From the ceiling hung four chandeliers, Gothic in style like the rest of the room and freshly stocked with candles, which remained unlit. What light there was came from the fire and three or four smaller lamps on side-tables. On the walls hung antiquated tapestries, so worn and faded that in the muted light it was impossible to see what they depicted. Against the walls were four chests and in one corner a mahogany writing desk with a reading lamp and a few papers scattered over its blood-red surface.
Heavy curtains concealed the windows, and close to the fire, in front of a rug that surely hailed from some far-off Central Asian emporium, were two low-backed armchairs. These and the desk were the only signs that this room was for living in, and not some drafty chamber in a medieval museum.

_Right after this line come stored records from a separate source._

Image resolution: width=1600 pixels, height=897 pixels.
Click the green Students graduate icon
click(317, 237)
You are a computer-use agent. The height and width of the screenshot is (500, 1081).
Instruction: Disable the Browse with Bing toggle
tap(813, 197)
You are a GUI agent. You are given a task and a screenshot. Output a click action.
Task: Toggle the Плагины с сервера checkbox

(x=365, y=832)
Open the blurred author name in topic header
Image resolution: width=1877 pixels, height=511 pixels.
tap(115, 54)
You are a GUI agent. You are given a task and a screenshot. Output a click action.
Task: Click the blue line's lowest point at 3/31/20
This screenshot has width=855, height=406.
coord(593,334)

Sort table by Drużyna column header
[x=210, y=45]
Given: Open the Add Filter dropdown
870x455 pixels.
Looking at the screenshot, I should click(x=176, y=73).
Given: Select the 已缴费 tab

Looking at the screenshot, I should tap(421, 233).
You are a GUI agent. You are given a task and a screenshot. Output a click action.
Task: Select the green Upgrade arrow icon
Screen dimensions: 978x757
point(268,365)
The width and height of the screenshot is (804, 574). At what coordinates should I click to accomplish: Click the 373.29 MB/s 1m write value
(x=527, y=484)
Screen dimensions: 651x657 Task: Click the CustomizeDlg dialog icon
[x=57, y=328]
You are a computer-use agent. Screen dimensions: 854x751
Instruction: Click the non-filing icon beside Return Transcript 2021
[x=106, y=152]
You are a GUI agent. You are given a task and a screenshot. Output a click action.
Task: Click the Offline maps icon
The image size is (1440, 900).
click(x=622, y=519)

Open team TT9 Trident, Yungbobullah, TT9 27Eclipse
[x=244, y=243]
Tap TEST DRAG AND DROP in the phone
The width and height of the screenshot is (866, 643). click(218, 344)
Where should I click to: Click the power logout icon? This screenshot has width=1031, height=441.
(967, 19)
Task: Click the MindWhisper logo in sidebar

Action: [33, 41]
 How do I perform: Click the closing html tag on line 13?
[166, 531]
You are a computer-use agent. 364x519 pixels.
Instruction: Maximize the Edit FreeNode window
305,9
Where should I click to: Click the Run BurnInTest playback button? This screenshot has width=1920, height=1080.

For all this, what drew and held my eye was the rug by the fire. For in the flickering light I could see it was alive with creatures. Piles of hairy limbs and muzzles and tails, twitching, wriggling, breathing.
Dogs.
“Take a seat, young man. I assume you’d like a drink.”
“Whatever you’re having. Thank you.”
He must have seen me hesitate.
“Oh, don’t mind them. They’re friendly enough.”
I slipped into one of the armchairs and was momentarily overcome by a wave of pleasure at being off my feet and feeling something approaching warm again.
“How many do you have?” I asked, nodding at the heap of animals.
“Seven. Five wolfhounds. Then there’s a black retriever. The terrier is my wife’s.”
I almost bit my tongue in surprise at hearing he was married. One by one, I was able to pick out the different dogs lying about the place. Most were in front of the fire, but one or two lay off to the side, curled up and enjoying the warmth of the room, as I was.